_To do:_
Copy the records below line for line, changing nothing.

[START Input for this task]

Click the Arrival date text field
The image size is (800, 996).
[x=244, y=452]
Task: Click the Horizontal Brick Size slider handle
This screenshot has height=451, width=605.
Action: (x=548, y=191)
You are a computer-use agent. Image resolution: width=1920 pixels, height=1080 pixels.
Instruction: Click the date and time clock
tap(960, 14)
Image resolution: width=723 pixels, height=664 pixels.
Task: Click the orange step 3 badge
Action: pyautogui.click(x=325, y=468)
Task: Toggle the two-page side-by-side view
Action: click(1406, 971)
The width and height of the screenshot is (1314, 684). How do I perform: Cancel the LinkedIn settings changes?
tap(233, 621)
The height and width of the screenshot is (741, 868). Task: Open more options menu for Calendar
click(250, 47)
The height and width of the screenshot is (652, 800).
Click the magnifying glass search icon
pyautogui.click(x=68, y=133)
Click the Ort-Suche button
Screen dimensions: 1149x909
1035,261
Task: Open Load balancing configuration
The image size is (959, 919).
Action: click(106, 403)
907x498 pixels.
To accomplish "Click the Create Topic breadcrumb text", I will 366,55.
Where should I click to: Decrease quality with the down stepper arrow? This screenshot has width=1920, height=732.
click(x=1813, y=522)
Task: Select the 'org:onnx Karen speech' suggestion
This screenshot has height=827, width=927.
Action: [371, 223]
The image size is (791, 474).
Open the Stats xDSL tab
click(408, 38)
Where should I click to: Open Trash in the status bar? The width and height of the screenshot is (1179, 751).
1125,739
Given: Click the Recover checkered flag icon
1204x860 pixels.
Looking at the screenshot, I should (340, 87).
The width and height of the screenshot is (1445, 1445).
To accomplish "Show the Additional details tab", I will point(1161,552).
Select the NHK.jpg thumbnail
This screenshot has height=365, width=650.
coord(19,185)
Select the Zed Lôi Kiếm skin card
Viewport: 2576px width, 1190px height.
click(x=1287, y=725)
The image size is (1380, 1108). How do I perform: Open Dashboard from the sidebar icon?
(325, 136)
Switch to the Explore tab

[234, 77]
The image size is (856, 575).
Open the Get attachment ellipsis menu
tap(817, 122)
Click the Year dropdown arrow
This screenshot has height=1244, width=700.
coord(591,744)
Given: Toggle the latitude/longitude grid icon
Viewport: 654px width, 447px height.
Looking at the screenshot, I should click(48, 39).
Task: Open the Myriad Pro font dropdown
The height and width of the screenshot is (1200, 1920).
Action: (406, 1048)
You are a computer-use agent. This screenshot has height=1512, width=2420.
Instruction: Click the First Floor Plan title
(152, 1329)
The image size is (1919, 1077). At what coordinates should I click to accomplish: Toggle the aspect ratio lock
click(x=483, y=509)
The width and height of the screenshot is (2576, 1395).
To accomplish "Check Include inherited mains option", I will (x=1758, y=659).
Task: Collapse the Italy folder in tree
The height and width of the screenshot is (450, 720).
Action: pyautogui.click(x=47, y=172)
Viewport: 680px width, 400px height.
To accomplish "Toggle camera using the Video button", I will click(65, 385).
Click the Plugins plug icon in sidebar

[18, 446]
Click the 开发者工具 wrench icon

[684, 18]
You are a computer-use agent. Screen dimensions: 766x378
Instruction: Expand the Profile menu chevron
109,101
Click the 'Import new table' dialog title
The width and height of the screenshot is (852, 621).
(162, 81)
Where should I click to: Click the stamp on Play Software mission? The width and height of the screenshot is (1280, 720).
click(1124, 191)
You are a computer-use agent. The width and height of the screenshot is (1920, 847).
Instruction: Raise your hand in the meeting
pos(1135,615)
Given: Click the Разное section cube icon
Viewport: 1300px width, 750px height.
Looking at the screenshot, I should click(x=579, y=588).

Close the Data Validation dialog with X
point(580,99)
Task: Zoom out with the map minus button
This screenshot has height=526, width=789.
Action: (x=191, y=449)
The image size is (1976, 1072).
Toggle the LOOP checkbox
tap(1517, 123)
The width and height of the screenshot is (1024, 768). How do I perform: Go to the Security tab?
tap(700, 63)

[END Input for this task]

_Solution for this problem:_
Click the Arrival date text field
The image size is (800, 996).
[x=244, y=452]
Task: Click the Horizontal Brick Size slider handle
This screenshot has height=451, width=605.
Action: (x=548, y=191)
You are a computer-use agent. Image resolution: width=1920 pixels, height=1080 pixels.
Instruction: Click the date and time clock
tap(960, 14)
Image resolution: width=723 pixels, height=664 pixels.
Task: Click the orange step 3 badge
Action: pyautogui.click(x=325, y=468)
Task: Toggle the two-page side-by-side view
Action: click(1406, 971)
The width and height of the screenshot is (1314, 684). How do I perform: Cancel the LinkedIn settings changes?
tap(233, 621)
The height and width of the screenshot is (741, 868). Task: Open more options menu for Calendar
click(250, 47)
The height and width of the screenshot is (652, 800).
Click the magnifying glass search icon
pyautogui.click(x=68, y=133)
Click the Ort-Suche button
Screen dimensions: 1149x909
1035,261
Task: Open Load balancing configuration
The image size is (959, 919).
Action: click(106, 403)
907x498 pixels.
To accomplish "Click the Create Topic breadcrumb text", I will 366,55.
Where should I click to: Decrease quality with the down stepper arrow? This screenshot has width=1920, height=732.
click(x=1813, y=522)
Task: Select the 'org:onnx Karen speech' suggestion
This screenshot has height=827, width=927.
Action: [371, 223]
The image size is (791, 474).
Open the Stats xDSL tab
click(408, 38)
Where should I click to: Open Trash in the status bar? The width and height of the screenshot is (1179, 751).
1125,739
Given: Click the Recover checkered flag icon
1204x860 pixels.
Looking at the screenshot, I should (340, 87).
The width and height of the screenshot is (1445, 1445).
To accomplish "Show the Additional details tab", I will point(1161,552).
Select the NHK.jpg thumbnail
This screenshot has height=365, width=650.
coord(19,185)
Select the Zed Lôi Kiếm skin card
Viewport: 2576px width, 1190px height.
click(x=1287, y=725)
The image size is (1380, 1108). How do I perform: Open Dashboard from the sidebar icon?
(325, 136)
Switch to the Explore tab

[234, 77]
The image size is (856, 575).
Open the Get attachment ellipsis menu
tap(817, 122)
Click the Year dropdown arrow
This screenshot has height=1244, width=700.
coord(591,744)
Given: Toggle the latitude/longitude grid icon
Viewport: 654px width, 447px height.
Looking at the screenshot, I should click(48, 39).
Task: Open the Myriad Pro font dropdown
The height and width of the screenshot is (1200, 1920).
Action: (406, 1048)
You are a computer-use agent. This screenshot has height=1512, width=2420.
Instruction: Click the First Floor Plan title
(152, 1329)
The image size is (1919, 1077). At what coordinates should I click to accomplish: Toggle the aspect ratio lock
click(x=483, y=509)
The width and height of the screenshot is (2576, 1395).
To accomplish "Check Include inherited mains option", I will (x=1758, y=659).
Task: Collapse the Italy folder in tree
The height and width of the screenshot is (450, 720).
Action: pyautogui.click(x=47, y=172)
Viewport: 680px width, 400px height.
To accomplish "Toggle camera using the Video button", I will click(65, 385).
Click the Plugins plug icon in sidebar

[18, 446]
Click the 开发者工具 wrench icon

[684, 18]
You are a computer-use agent. Screen dimensions: 766x378
Instruction: Expand the Profile menu chevron
109,101
Click the 'Import new table' dialog title
The width and height of the screenshot is (852, 621).
(162, 81)
Where should I click to: Click the stamp on Play Software mission? The width and height of the screenshot is (1280, 720).
click(1124, 191)
You are a computer-use agent. The width and height of the screenshot is (1920, 847).
Instruction: Raise your hand in the meeting
pos(1135,615)
Given: Click the Разное section cube icon
Viewport: 1300px width, 750px height.
Looking at the screenshot, I should click(x=579, y=588).

Close the Data Validation dialog with X
point(580,99)
Task: Zoom out with the map minus button
This screenshot has height=526, width=789.
Action: (x=191, y=449)
The image size is (1976, 1072).
Toggle the LOOP checkbox
tap(1517, 123)
The width and height of the screenshot is (1024, 768). How do I perform: Go to the Security tab?
tap(700, 63)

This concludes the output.